Time Period3 Months [change]
DirectionMoves Together 
StrengthWeak
Accuracy100.0%
ValuesDaily Returns

Labor Smart  vs.  NOHO Inc

 Performance 
       Timeline  
Labor Smart 

Risk-Adjusted Performance

0 of 100

 
Weak
 
Strong
Very Weak
Over the last 90 days Labor Smart has generated negative risk-adjusted returns adding no value to investors with long positions. In spite of unsteady performance in the last few months, the Stock's basic indicators remain rather sound which may send shares a bit higher in January 2025. The latest tumult may also be a sign of longer-term up-swing for the firm shareholders.
NOHO Inc 

Risk-Adjusted Performance

8 of 100

 
Weak
 
Strong
OK
Compared to the overall equity markets, risk-adjusted returns on investments in NOHO Inc are ranked lower than 8 (%) of all global equities and portfolios over the last 90 days. Despite quite weak basic indicators, NOHO disclosed solid returns over the last few months and may actually be approaching a breakup point.

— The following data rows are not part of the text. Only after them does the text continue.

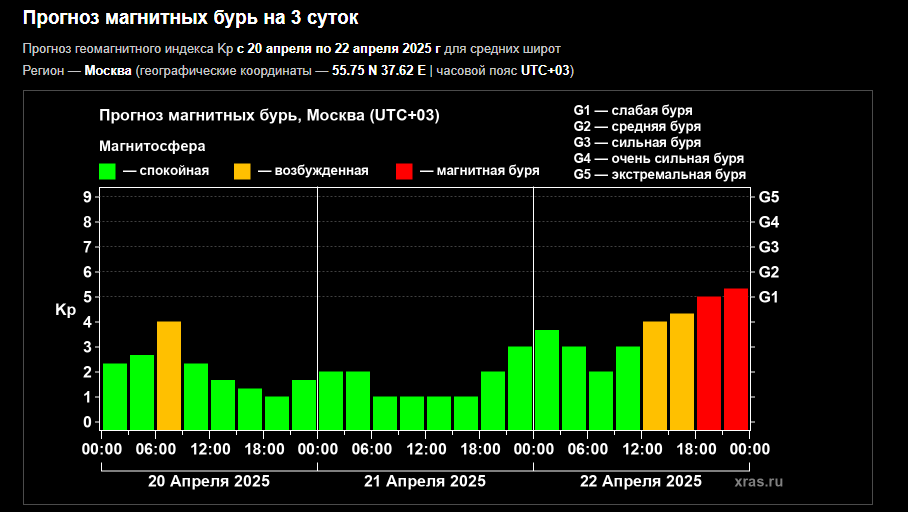
Task: Click the green 'спокойная' legend swatch
Action: point(107,171)
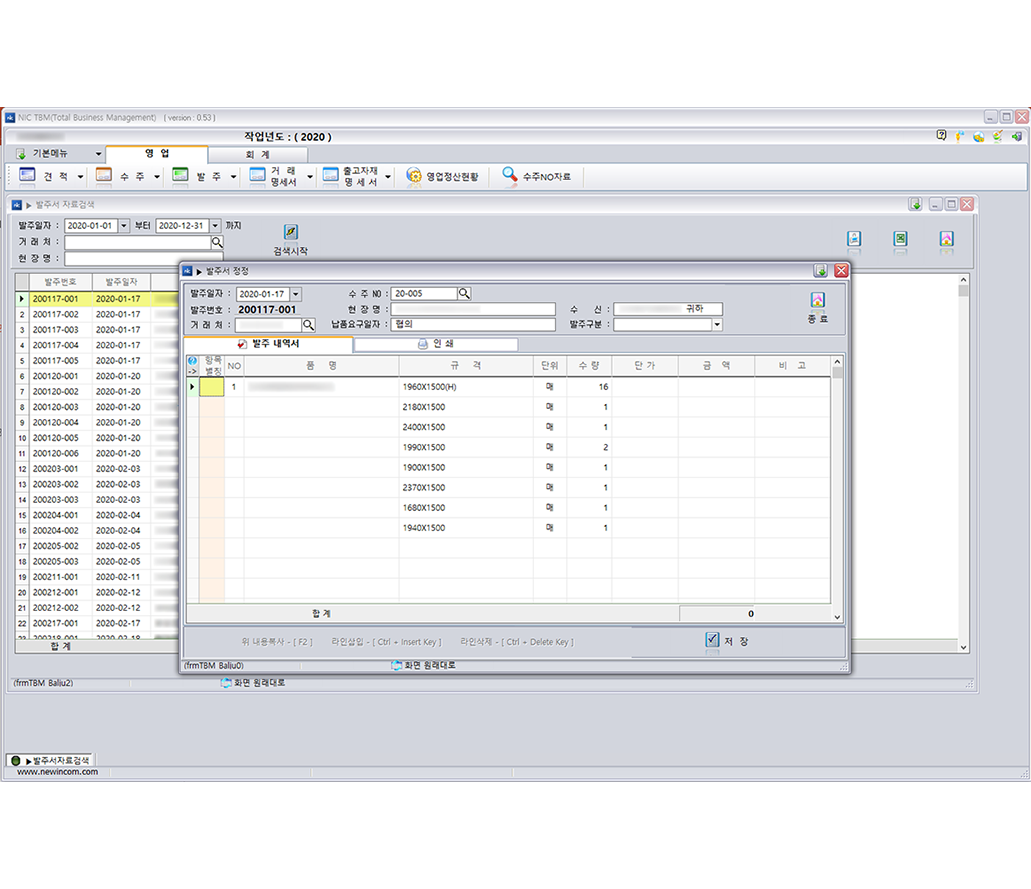Image resolution: width=1031 pixels, height=889 pixels.
Task: Click the 발주서자료검색 window tab at bottom
Action: tap(50, 760)
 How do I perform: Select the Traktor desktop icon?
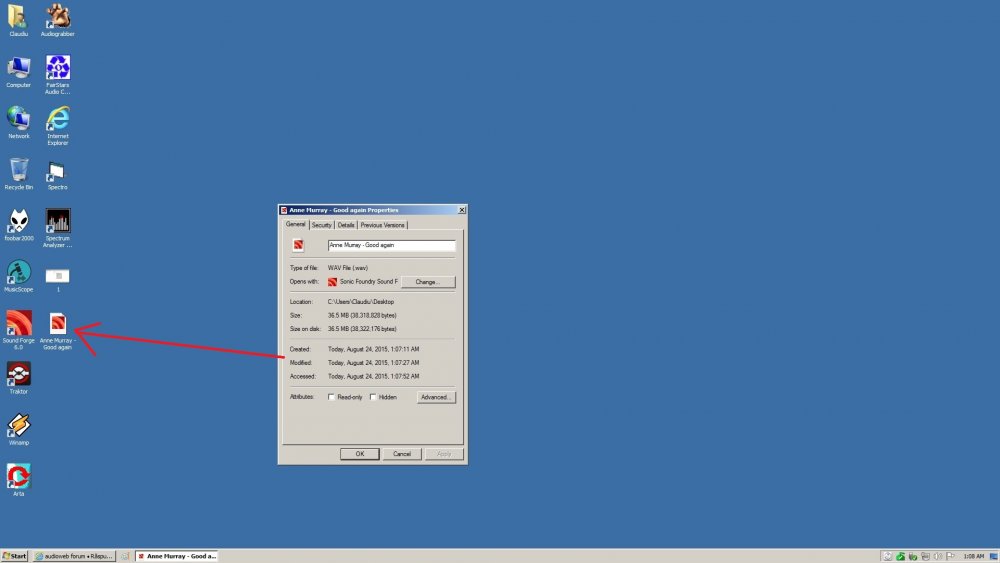click(18, 378)
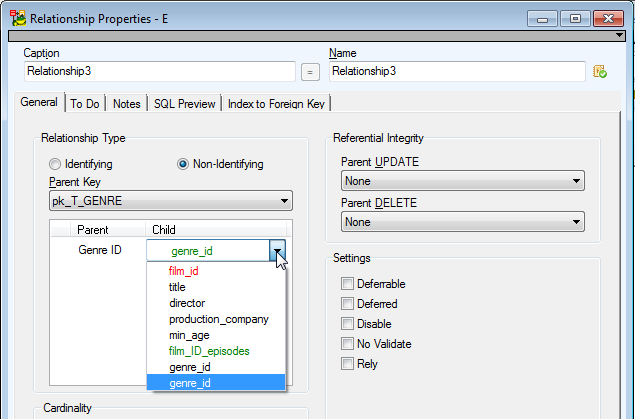Switch to the To Do tab
This screenshot has width=635, height=419.
tap(87, 103)
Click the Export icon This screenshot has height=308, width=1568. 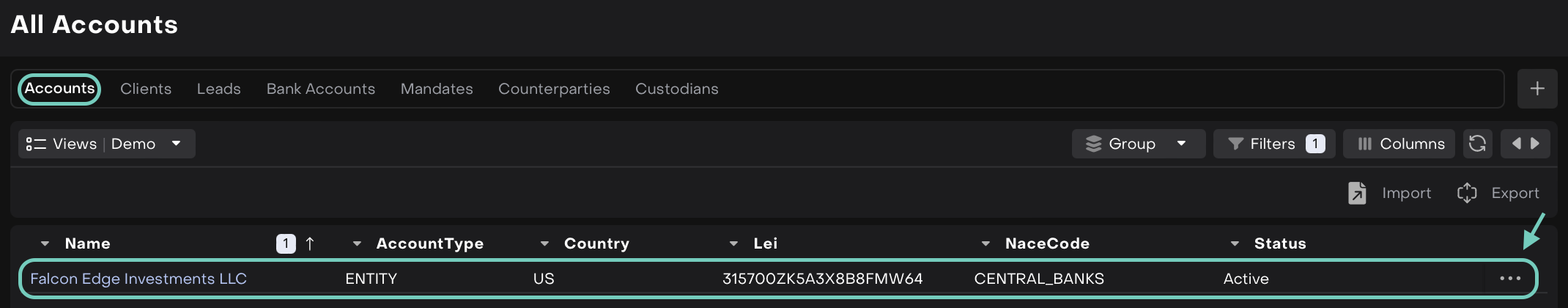(x=1467, y=193)
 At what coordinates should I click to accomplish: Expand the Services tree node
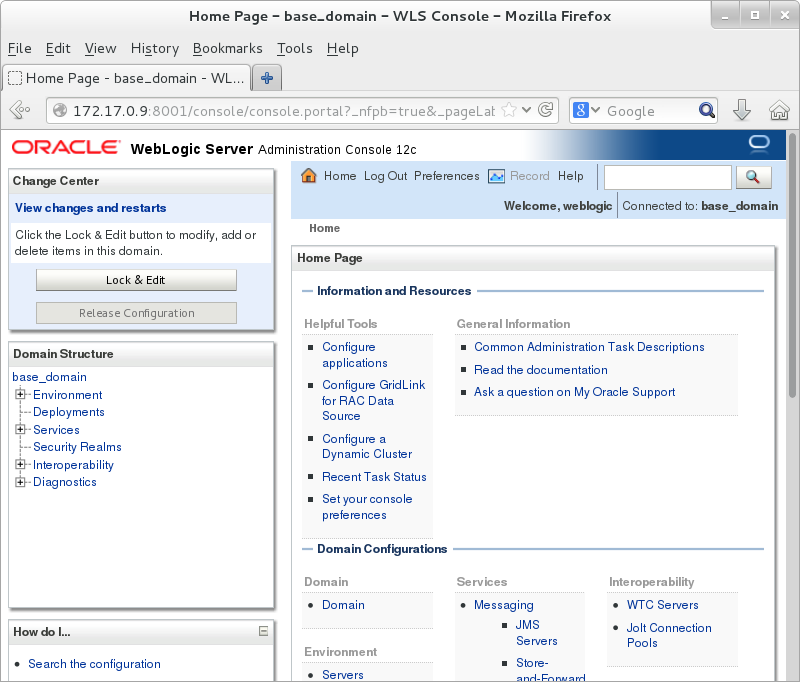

Labor Smart and NOHO Volatility Contrast

   Predicted Return Density   
       Returns  

Pair Trading with Labor Smart and NOHO

The main advantage of trading using opposite Labor Smart and NOHO positions is that it hedges away some unsystematic risk. Because of two separate transactions, even if Labor Smart position performs unexpectedly, NOHO can make up some of the losses. Pair trading also minimizes risk from directional movements in the market. For example, if an entire industry or sector drops because of unexpected headlines, the short position in NOHO will offset losses from the drop in NOHO's long position.
The idea behind Labor Smart and NOHO Inc pairs trading is to make the combined position market-neutral, meaning the overall market's direction will not affect its win or loss (or potential downside or upside). This can be achieved by designing a pairs trade with two highly correlated stocks or equities that operate in a similar space or sector, making it possible to obtain profits through simple and relatively low-risk investment.
Check out your portfolio center.
Note that this page's information should be used as a complementary analysis to find the right mix of equity instruments to add to your existing portfolios or create a brand new portfolio. You can also try the Money Flow Index module to determine momentum by analyzing Money Flow Index and other technical indicators.